The text of the Fair Trade Law makes it clear from the very beginning that the essence of the law is "Protecting the business order and the rights of consumers, ensuring fair competition and promoting economic stability and prosperity." "The law can be simply explained in this way," says Yang Hsiou-chuan, the head of the Legal Affairs Division of the Fair Trade Commission.
But while the essence of the Fair Trade Law is simple, because it involves the complicated realm of commercial management and because it firmly upholds the principle of "fair competition," everyone has different understandings of it. After being invited to offer his views on the law at several explanatory conferences, the lawyer Yu Ying-fu discovered that the business world has come up with some problems that no one had ever foreseen.
For example, there is the problem of brands with similar names. What level of similarity is permissible?
In fact, the Fair Trade Law is designed only to regulate behavior that exceeds that bounds of proper competition. Generally speaking, false advertising and monopolistic collusion are areas covered by the Fair Trade Law.
Let's look at the first case in which the law was found to have been broken. Maybe that will clear things up.

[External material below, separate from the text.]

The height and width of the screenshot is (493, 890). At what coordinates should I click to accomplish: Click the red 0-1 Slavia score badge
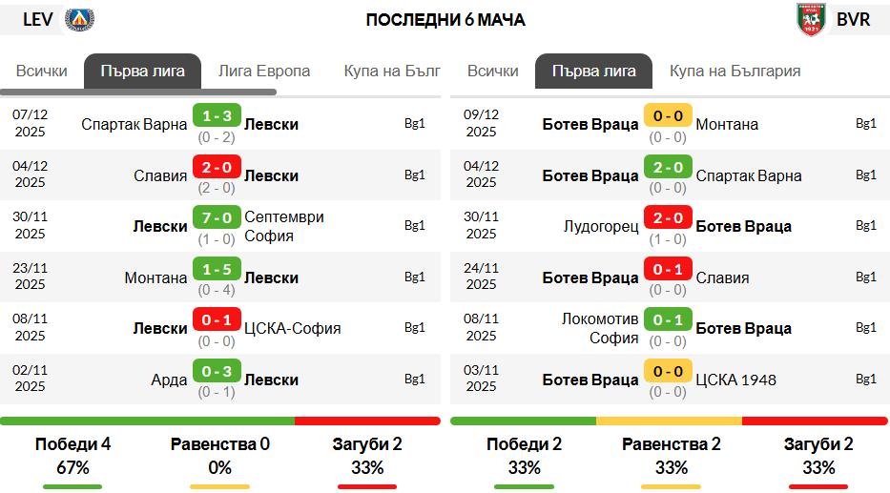(x=668, y=270)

Over the New Year's vacation, the Shangmeng advertising agency held an exhibition on "Super Cars, Motorcycles and Modern Products" at the exhibition hall of the China External Trade Development Council. Unexpectedly, consumers who paid for admission filed complaints. Investigators of the Fair Trade Commission ruled that the sponsoring group, which advertised a car exhibit whereas daily-use products were actually being sold within, used "false pretenses to mislead people." As a result, the Fair Trade Commission ruled that the law was broken and requested that Shangmeng must clearly state in its advertising "the sale of daily-use products." Otherwise, it would be penalized up to NT$1 million in accordance with Article 41 of the Fair Trade Law until it stops or makes a correction. Shangmeng had originally planned to move the exhibition to Taichung, but they canceled their show there to avoid being penalized.